[Start of RAW RECORDS]

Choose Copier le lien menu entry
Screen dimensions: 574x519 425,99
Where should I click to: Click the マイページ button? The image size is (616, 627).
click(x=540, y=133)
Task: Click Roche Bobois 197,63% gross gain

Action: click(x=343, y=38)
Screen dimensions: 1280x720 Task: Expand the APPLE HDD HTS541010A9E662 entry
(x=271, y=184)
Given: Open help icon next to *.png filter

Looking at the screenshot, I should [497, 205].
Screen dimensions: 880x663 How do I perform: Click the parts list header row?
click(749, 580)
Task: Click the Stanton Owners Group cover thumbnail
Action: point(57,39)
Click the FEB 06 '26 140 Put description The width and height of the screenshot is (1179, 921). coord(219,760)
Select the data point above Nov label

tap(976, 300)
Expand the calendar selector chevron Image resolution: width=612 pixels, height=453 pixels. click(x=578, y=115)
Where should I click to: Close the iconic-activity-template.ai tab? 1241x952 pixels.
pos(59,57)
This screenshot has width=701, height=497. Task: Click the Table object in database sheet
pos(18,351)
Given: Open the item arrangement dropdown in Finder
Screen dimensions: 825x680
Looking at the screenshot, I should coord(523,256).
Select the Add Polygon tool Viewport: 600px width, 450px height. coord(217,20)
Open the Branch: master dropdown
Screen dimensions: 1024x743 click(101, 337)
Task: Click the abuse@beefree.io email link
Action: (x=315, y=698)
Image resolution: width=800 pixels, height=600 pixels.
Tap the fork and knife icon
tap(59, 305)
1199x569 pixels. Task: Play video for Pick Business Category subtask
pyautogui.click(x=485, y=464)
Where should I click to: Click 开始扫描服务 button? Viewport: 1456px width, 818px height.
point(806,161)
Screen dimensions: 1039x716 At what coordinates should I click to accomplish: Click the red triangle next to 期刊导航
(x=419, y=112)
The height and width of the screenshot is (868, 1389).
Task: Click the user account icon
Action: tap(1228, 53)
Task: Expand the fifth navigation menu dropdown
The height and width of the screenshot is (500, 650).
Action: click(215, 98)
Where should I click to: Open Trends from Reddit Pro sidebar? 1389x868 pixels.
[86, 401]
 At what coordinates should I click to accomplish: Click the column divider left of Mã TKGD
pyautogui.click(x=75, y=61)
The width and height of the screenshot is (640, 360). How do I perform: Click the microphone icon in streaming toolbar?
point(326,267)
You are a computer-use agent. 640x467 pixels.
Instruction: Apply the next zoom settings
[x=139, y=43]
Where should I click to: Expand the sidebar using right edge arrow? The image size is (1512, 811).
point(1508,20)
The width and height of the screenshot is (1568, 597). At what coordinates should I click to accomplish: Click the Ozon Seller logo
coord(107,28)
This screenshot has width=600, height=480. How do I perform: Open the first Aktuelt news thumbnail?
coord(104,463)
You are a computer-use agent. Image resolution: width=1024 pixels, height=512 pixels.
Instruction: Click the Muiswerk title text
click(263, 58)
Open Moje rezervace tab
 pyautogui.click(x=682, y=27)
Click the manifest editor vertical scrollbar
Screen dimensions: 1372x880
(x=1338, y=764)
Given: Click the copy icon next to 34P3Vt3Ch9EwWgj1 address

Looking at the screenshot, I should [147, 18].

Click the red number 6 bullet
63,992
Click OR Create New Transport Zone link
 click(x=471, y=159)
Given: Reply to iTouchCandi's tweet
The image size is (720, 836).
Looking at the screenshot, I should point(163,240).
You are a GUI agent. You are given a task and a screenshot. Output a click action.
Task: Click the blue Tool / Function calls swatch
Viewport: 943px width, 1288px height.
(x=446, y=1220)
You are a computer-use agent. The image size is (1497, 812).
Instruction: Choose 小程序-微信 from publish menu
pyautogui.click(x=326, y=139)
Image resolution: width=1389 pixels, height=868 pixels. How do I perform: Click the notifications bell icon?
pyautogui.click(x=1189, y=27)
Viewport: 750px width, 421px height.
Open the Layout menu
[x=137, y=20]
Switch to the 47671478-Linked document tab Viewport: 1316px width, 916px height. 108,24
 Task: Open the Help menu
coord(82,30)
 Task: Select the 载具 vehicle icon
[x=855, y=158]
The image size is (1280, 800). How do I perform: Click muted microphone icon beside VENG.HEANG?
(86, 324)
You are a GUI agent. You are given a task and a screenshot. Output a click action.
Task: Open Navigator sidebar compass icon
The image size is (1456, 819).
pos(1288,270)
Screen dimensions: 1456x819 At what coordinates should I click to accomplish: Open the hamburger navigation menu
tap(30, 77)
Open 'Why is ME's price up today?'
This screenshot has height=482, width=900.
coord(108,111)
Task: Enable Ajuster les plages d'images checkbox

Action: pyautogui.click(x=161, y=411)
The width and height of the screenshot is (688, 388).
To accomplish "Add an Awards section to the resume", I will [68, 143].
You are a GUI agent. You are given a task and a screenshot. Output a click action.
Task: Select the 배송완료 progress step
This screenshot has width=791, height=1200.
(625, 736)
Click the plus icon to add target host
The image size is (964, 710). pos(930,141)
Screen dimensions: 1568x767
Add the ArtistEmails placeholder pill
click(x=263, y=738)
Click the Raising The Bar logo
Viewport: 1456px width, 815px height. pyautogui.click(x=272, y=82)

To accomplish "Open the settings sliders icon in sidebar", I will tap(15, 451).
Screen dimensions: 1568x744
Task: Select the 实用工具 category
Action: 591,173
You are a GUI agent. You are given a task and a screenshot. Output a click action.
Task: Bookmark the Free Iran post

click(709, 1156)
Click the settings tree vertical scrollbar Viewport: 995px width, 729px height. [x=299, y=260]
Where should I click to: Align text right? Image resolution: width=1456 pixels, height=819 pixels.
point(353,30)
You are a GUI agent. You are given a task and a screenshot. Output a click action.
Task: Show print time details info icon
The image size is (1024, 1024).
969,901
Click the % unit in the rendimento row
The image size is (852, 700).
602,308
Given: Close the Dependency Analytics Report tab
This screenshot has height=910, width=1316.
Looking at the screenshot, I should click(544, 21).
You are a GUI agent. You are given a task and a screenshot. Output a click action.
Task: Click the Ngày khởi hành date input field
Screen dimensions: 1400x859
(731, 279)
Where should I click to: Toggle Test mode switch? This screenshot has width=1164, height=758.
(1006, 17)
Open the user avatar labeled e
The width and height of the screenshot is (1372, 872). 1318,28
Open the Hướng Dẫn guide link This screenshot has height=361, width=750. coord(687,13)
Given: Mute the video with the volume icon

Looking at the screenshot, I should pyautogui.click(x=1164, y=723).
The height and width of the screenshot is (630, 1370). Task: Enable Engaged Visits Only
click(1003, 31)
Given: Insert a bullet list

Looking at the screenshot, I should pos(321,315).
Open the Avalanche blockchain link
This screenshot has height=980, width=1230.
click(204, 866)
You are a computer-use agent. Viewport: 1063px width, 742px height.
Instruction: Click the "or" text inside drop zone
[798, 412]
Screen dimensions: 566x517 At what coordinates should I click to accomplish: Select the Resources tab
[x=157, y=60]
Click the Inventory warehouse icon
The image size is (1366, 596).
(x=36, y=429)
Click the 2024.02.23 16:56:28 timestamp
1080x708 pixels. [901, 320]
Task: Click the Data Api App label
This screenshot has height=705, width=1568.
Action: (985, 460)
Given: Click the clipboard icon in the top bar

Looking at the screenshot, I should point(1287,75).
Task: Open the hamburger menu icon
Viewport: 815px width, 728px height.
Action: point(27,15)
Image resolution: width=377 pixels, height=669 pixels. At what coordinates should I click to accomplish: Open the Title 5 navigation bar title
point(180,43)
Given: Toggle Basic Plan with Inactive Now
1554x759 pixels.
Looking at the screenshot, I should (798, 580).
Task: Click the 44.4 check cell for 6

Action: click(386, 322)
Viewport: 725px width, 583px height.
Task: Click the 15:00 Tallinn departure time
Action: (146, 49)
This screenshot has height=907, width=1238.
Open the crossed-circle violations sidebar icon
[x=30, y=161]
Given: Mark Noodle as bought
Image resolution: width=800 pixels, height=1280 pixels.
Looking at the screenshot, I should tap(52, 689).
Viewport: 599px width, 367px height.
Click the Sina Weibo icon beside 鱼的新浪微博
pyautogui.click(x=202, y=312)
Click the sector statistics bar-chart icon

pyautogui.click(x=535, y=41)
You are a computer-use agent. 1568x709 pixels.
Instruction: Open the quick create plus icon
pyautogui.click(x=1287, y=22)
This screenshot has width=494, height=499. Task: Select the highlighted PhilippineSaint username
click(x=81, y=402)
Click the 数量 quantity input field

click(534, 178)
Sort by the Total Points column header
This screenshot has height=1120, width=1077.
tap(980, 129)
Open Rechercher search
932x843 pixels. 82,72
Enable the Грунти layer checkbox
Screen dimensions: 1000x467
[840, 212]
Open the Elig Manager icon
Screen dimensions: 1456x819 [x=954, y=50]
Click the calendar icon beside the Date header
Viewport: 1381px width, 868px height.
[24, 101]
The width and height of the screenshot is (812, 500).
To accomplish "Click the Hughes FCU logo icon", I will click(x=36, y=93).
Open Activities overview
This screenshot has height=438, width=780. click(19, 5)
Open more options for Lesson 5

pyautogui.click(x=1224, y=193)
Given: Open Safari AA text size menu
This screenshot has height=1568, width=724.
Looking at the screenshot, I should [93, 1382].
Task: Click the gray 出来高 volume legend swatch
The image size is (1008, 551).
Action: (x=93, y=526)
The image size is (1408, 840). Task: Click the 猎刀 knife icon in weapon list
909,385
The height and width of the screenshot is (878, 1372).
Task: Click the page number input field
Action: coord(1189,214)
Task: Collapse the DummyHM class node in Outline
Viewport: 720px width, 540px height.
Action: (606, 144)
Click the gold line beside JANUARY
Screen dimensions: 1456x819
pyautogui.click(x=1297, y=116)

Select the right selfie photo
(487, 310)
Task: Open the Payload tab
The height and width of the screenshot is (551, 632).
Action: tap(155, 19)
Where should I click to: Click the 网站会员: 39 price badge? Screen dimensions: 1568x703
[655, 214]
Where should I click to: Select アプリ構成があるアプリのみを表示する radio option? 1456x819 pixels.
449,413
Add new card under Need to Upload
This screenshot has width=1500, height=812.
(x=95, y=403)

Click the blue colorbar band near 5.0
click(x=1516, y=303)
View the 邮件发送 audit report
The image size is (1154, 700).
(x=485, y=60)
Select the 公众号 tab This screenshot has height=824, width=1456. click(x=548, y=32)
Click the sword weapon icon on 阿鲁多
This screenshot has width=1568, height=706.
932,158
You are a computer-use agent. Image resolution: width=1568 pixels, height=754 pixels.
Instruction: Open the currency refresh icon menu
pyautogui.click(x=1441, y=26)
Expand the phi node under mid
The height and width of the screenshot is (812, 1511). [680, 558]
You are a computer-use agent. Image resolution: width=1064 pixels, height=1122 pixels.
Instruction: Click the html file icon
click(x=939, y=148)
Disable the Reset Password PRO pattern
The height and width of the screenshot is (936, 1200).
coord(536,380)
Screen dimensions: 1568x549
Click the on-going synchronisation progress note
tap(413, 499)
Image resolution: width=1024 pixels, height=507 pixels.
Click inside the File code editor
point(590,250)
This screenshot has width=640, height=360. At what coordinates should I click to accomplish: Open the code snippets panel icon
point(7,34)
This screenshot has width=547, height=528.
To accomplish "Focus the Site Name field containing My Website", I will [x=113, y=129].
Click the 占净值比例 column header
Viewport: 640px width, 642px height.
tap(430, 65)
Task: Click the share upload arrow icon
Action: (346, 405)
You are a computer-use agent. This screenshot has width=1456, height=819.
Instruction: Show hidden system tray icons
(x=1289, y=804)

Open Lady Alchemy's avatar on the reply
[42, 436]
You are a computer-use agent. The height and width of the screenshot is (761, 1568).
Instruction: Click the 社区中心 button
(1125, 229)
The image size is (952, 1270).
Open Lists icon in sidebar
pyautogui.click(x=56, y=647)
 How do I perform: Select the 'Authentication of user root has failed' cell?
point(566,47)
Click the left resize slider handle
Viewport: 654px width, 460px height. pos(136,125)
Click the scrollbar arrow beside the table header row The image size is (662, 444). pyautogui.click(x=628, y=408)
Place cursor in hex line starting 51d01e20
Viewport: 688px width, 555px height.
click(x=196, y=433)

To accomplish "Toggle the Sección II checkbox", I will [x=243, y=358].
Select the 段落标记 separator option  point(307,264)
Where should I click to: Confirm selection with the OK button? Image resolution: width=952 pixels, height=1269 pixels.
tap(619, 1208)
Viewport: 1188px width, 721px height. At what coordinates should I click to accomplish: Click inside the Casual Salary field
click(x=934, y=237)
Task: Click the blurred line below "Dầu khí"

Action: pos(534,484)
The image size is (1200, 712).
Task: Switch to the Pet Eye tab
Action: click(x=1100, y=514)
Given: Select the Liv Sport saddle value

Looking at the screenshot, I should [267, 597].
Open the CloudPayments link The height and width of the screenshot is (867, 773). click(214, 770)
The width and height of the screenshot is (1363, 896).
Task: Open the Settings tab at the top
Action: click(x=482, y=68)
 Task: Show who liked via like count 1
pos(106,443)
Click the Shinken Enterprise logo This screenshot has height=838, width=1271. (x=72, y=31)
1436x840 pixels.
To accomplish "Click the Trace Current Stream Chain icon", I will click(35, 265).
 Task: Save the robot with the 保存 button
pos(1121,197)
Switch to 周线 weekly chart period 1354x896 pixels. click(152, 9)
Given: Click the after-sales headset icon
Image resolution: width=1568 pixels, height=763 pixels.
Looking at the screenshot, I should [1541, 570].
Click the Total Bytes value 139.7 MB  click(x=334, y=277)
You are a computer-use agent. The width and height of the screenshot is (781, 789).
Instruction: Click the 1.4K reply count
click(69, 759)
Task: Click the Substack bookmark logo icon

[End of RAW RECORDS]

* INSTRUCTIONS FOR THE TASK
Format the records from the line with "Click the Raising The Bar logo" to the line with "point(353,30)", both included, as a JSON list of strings with one string per line. Leave out blank lines.

* TASK RESULT
[
  "Click the Raising The Bar logo",
  "Viewport: 1456px width, 815px height. pyautogui.click(x=272, y=82)",
  "To accomplish \"Open the settings sliders icon in sidebar\", I will tap(15, 451).",
  "Screen dimensions: 1568x744",
  "Task: Select the 实用工具 category",
  "Action: 591,173",
  "You are a GUI agent. You are given a task and a screenshot. Output a click action.",
  "Task: Bookmark the Free Iran post",
  "click(709, 1156)",
  "Click the settings tree vertical scrollbar Viewport: 995px width, 729px height. [x=299, y=260]",
  "Where should I click to: Align text right? Image resolution: width=1456 pixels, height=819 pixels.",
  "point(353,30)"
]